Gue mendaftar untuk menjadi anggota milis, berusaha menjadi anggota yang aktif dengan menjawab beberapa pertanyaan dari para anggota lainnya, ikut acara-acara yang diadakan oleh Bahtera. Semua itu karena gue sangat tertarik dan ingin tahu lebih dalam seluk beluk dunia penerjemah. Dan akhirnya, gue dapet proyek pertama, menerjemahkan buku di akhir tahun 2007. Setelah proyek buku itu, berhubung kerjaan di kantor makin banyak, gue jadinya tidak begitu serius menekuni profesi baru gue.

Baru di pertengahan 2008, ketika gue menghabiskan suatu Minggu siang bersama sahabat gue, Merry, di restoran Jepang, gue terpikir untuk kembali menyeriusi menjadi penerjemah. Gue bertekad, bahwa gue harus lebih serius untuk meraih cita-cita gue. Seperti apa yang gue obrolkan dengan Merry, kalau memang apa yang kita niati itu baik dan direstui Tuhan, pasti Dia akan memberikan pertanda, apapun itu tandanya. Begitu pula sebaliknya. Dan untungnya, pertanda dari Tuhan membuat gue makin yakin bahwa gue tidak salah dengan pilihan ini.

Walau gue masih terhitung sebagai seorang bayi yang belajar melangkah di dunia ini, tapi gue cukup bangga, karena pada akhirnya, gue bisa meraih cita-cita gue. Dari seluruh pekerjaan yang gue miliki, ini adalah satu-satunya pekerjaan yang membanggakan gue. Bukan berarti gue memandang remeh ke-4 institusi dan semua pekerjaan kantoran yang pernah gue jalani, tapi gue hanya merasa biasa saja dengan semua itu. Sangat berbeda dengan pekerjaan gue yang sekarang, yang gue lakukan dengan penuh semangat. Gue juga sangat senang berada di antara para penerjemah. Mereka pintar, bersahaja, saling membantu, dan memiliki pertemanan yang erat. Itu juga yang jarang gue lihat dari dunia kantor yang individual, saling sikut dan sangat banyak melibatkan politik kantor.

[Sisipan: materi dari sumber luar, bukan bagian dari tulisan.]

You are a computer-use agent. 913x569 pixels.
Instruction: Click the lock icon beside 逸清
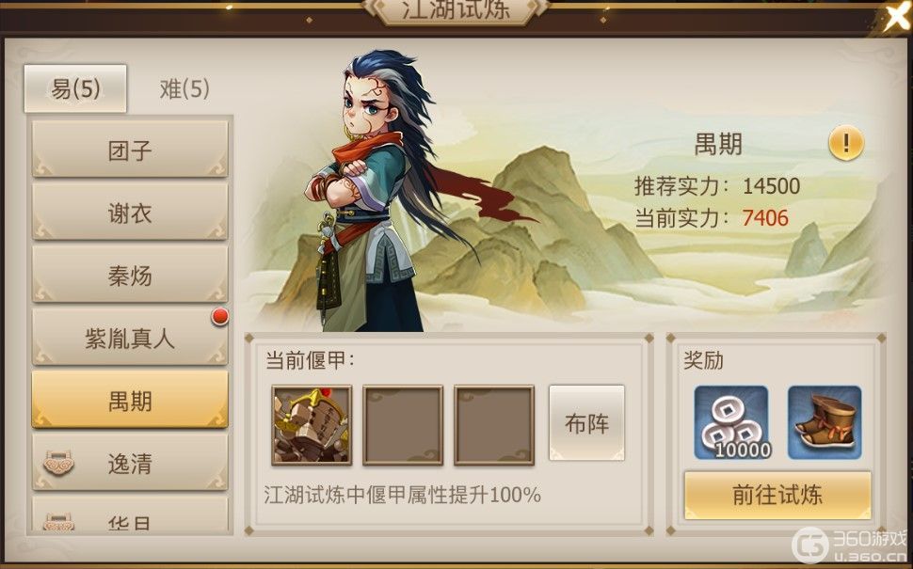pos(59,463)
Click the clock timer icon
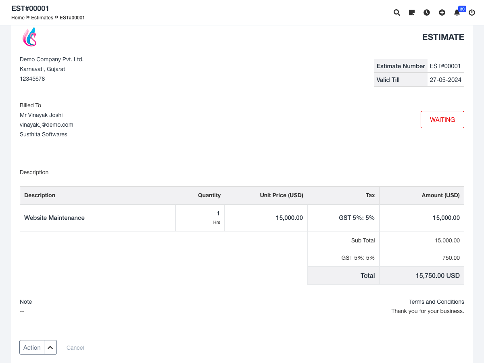The image size is (484, 363). point(427,13)
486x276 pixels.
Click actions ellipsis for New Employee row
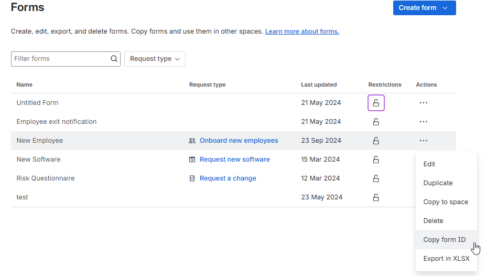coord(424,141)

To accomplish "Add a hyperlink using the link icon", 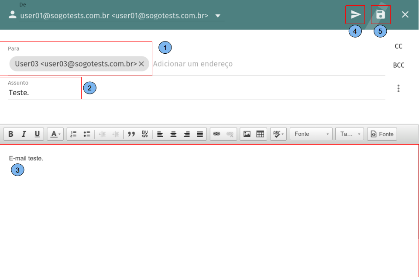I will pos(216,134).
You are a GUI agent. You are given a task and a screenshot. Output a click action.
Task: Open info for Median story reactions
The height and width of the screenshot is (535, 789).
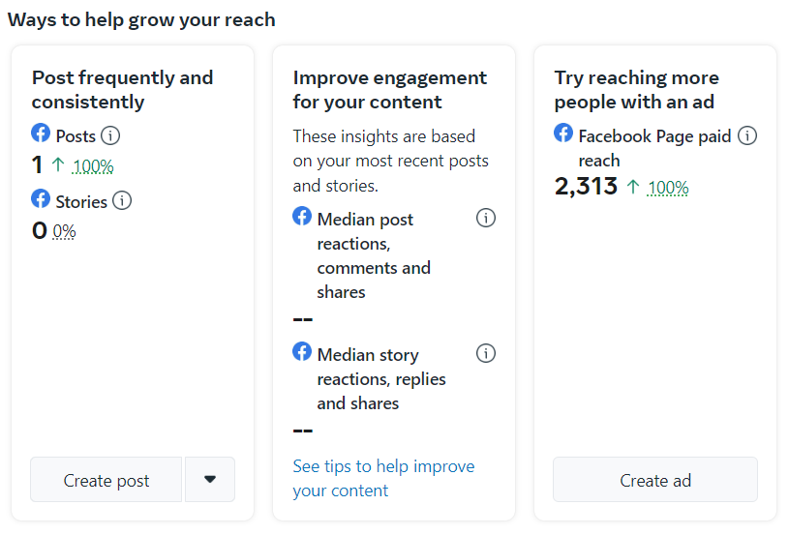pos(486,354)
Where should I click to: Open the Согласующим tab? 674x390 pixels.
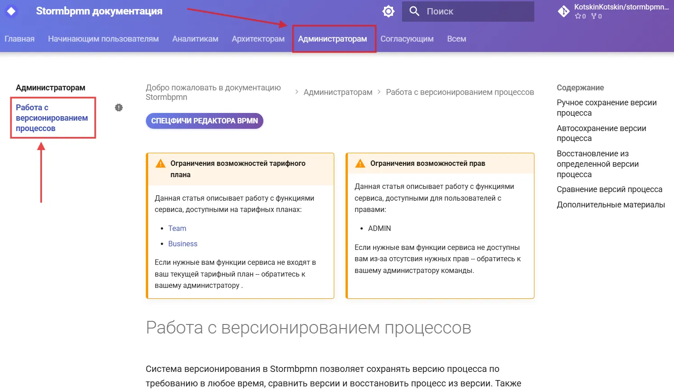tap(407, 39)
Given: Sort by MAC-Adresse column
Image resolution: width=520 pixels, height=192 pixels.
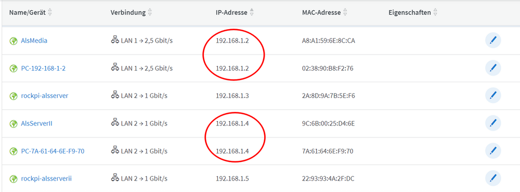Looking at the screenshot, I should [x=345, y=12].
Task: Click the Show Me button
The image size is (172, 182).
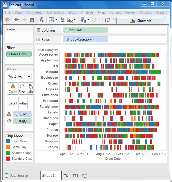Action: 141,21
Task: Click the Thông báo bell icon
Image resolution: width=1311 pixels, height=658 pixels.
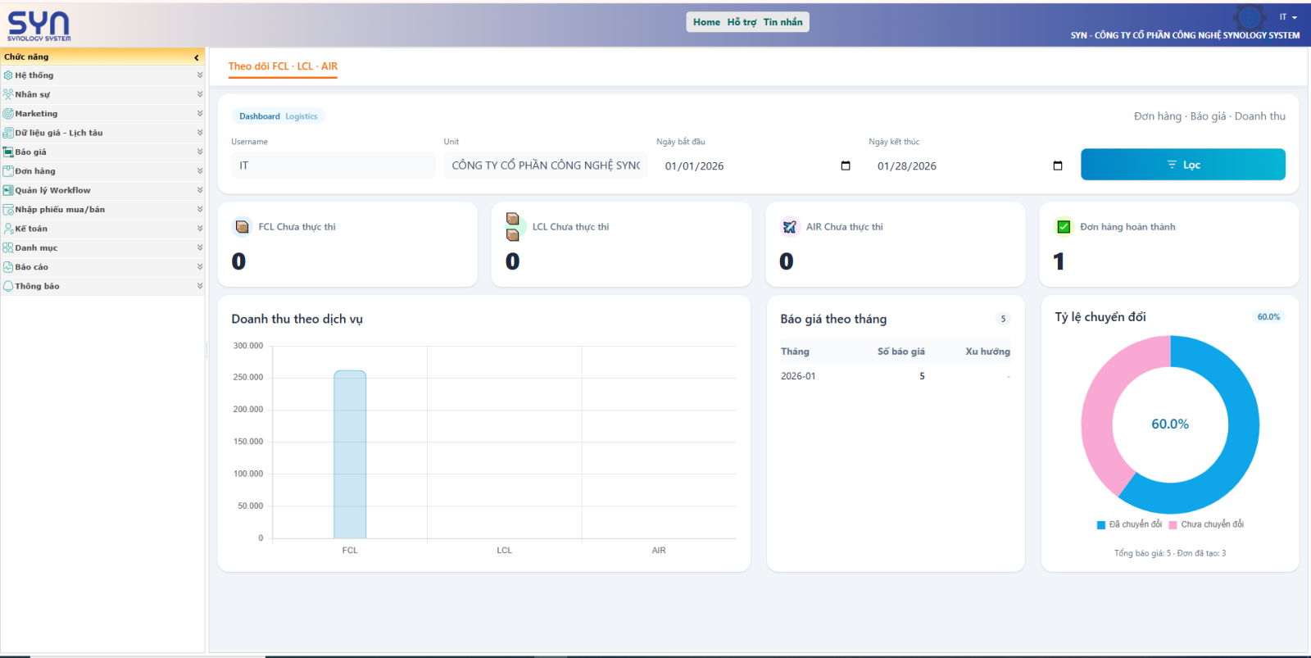Action: click(x=8, y=286)
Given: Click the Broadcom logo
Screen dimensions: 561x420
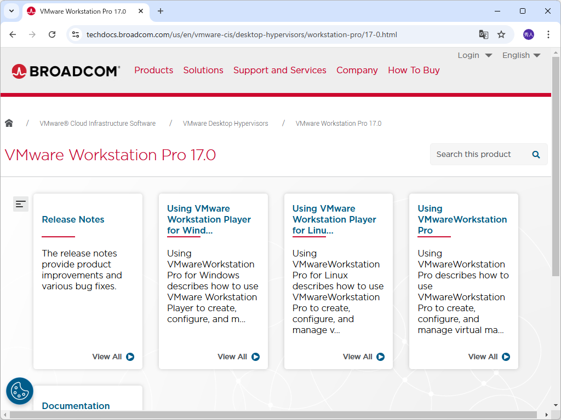Looking at the screenshot, I should pos(65,70).
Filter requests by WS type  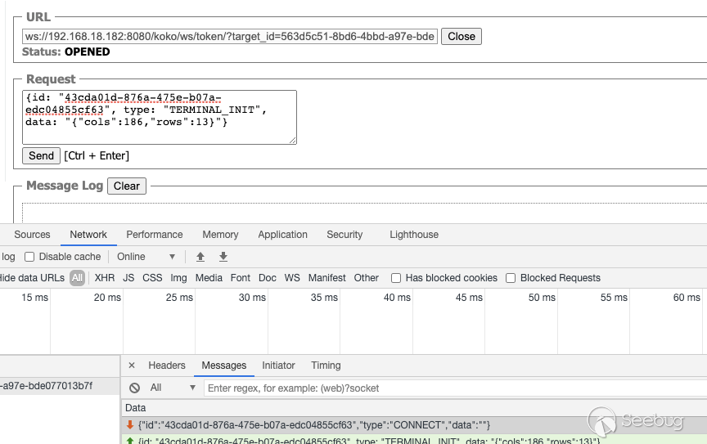292,278
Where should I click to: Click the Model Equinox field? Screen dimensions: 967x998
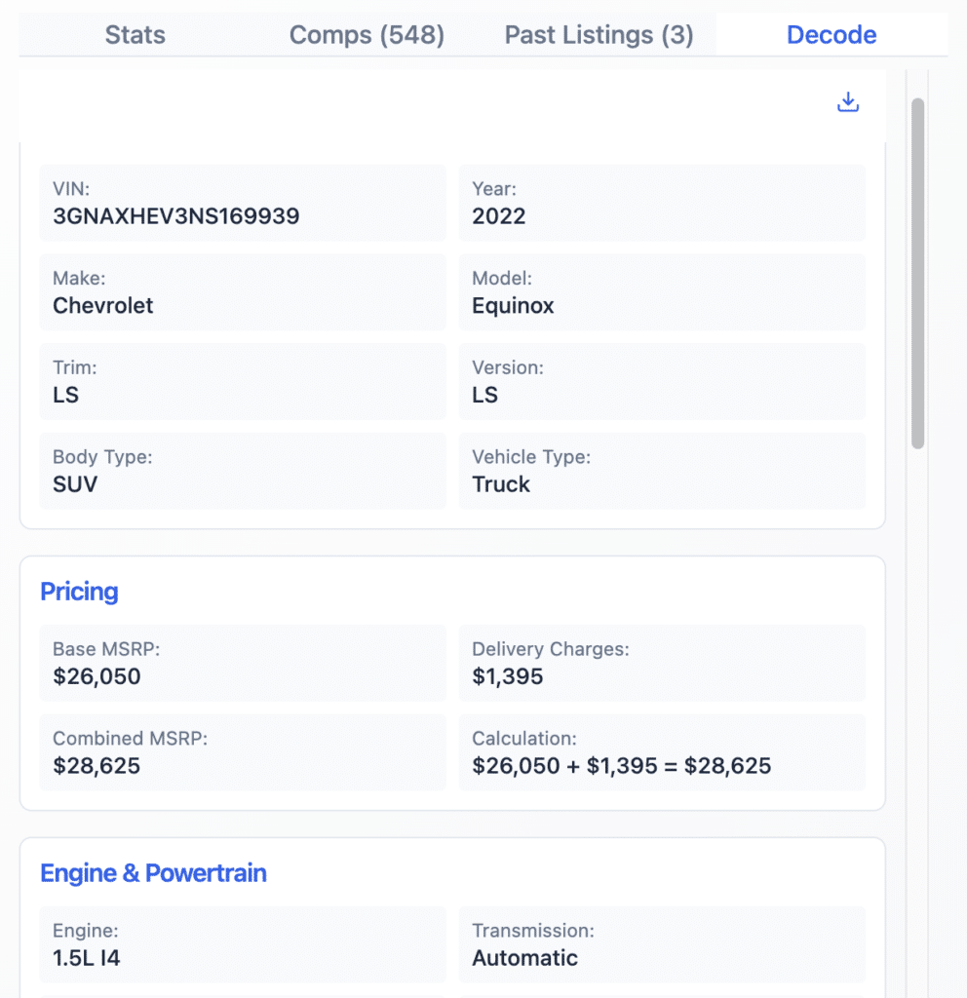(662, 292)
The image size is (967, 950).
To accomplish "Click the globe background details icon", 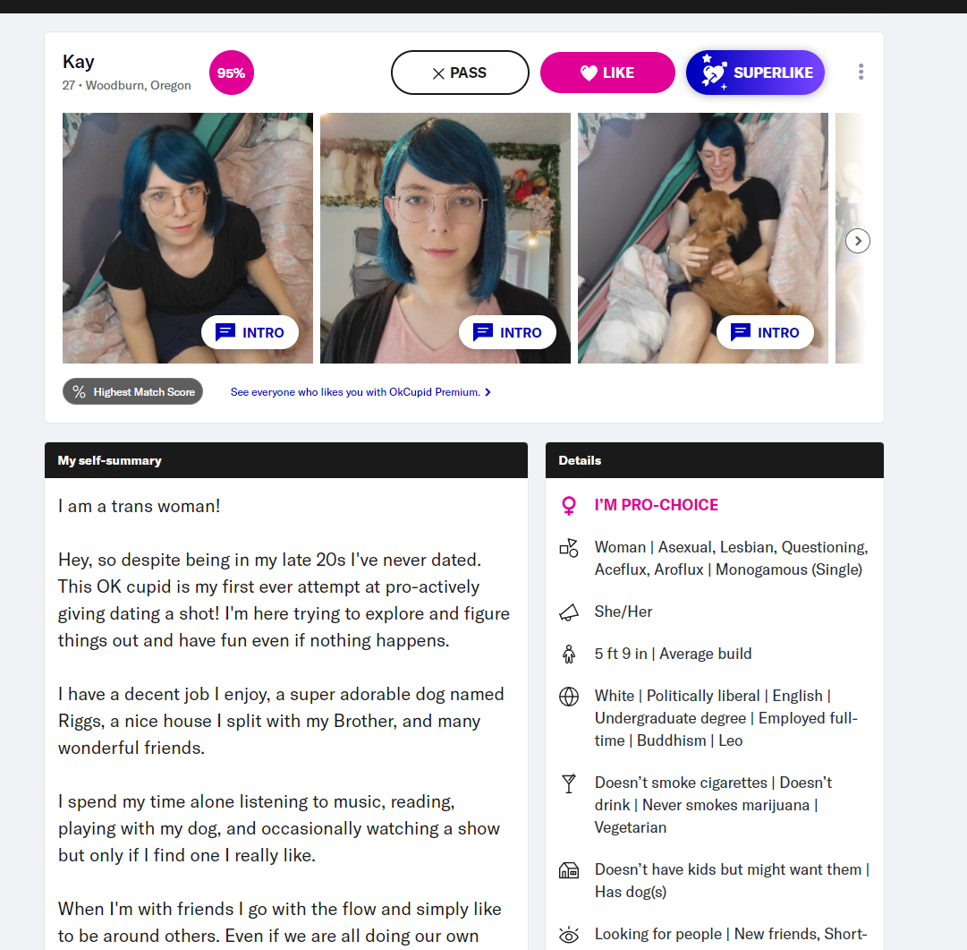I will (569, 697).
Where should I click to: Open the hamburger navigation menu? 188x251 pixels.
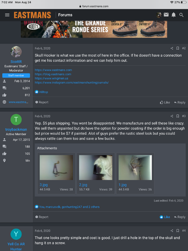tap(7, 15)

Apakah ini euphoria sesaat karena akhirnya gue bisa meraih impian gue? Gak tahu juga, tapi yang pasti, gue sangat bangga dengan profesi ini dan tidak peduli dengan mereka yang masih memandang remeh terhadap penerjemah. Gue hanya minta doa dari kalian, supaya klien gue makin bertambah dan gue bisa beberapa tingkat lebih maju dari sekarang. Amin!